*** Begin section ***

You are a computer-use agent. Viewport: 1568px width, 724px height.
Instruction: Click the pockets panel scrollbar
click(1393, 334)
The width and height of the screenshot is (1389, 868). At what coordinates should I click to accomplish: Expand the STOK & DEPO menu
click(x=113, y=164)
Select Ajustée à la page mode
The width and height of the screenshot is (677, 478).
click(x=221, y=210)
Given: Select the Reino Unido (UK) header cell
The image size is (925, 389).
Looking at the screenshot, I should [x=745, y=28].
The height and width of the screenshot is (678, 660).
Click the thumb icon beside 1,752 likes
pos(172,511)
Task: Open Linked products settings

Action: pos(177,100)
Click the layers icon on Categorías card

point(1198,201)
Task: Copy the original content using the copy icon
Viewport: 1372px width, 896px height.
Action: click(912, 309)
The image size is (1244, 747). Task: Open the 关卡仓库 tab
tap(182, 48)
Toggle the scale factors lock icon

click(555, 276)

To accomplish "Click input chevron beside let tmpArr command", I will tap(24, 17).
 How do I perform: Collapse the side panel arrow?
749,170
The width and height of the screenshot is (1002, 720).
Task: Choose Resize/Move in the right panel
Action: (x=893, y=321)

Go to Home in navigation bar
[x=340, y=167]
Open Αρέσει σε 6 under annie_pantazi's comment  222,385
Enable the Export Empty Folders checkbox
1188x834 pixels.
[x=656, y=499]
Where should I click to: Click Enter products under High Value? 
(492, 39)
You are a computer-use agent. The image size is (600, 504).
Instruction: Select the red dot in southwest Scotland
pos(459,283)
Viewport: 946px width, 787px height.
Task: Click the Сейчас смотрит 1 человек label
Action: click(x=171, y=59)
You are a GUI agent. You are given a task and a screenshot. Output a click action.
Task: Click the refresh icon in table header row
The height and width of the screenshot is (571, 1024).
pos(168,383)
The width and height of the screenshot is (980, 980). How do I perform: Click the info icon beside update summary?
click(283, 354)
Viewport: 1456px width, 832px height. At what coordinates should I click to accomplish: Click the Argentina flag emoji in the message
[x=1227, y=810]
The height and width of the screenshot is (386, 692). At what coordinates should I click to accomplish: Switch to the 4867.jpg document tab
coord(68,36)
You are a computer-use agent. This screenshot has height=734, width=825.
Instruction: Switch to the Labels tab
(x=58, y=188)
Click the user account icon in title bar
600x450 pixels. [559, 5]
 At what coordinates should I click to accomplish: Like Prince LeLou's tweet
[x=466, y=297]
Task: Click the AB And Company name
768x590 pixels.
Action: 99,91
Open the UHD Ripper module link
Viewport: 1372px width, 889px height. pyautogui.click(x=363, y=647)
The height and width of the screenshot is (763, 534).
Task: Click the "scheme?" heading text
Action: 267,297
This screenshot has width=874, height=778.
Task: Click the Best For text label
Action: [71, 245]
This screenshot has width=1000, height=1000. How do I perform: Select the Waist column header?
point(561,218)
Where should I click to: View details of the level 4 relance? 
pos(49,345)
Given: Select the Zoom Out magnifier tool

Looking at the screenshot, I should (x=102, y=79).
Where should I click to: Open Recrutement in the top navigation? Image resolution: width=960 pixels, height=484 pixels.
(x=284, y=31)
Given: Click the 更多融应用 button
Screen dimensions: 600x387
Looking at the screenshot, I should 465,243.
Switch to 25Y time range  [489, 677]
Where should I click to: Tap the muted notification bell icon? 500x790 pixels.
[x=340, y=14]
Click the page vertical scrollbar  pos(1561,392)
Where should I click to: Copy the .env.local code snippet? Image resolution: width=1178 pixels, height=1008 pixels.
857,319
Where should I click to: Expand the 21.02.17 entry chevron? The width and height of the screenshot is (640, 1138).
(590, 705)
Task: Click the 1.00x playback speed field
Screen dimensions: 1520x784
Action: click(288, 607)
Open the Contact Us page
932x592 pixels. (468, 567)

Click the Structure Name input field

*** End section ***

What lines in the records contain the word "agent"? Return each one.

You are a computer-use agent. Viewport: 1568px width, 724px height.
You are a computer-use agent. The image size is (600, 504).
You are a GUI agent. You are given a task and a screenshot. Output a click action.
You are a computer-use agent. This screenshot has height=734, width=825.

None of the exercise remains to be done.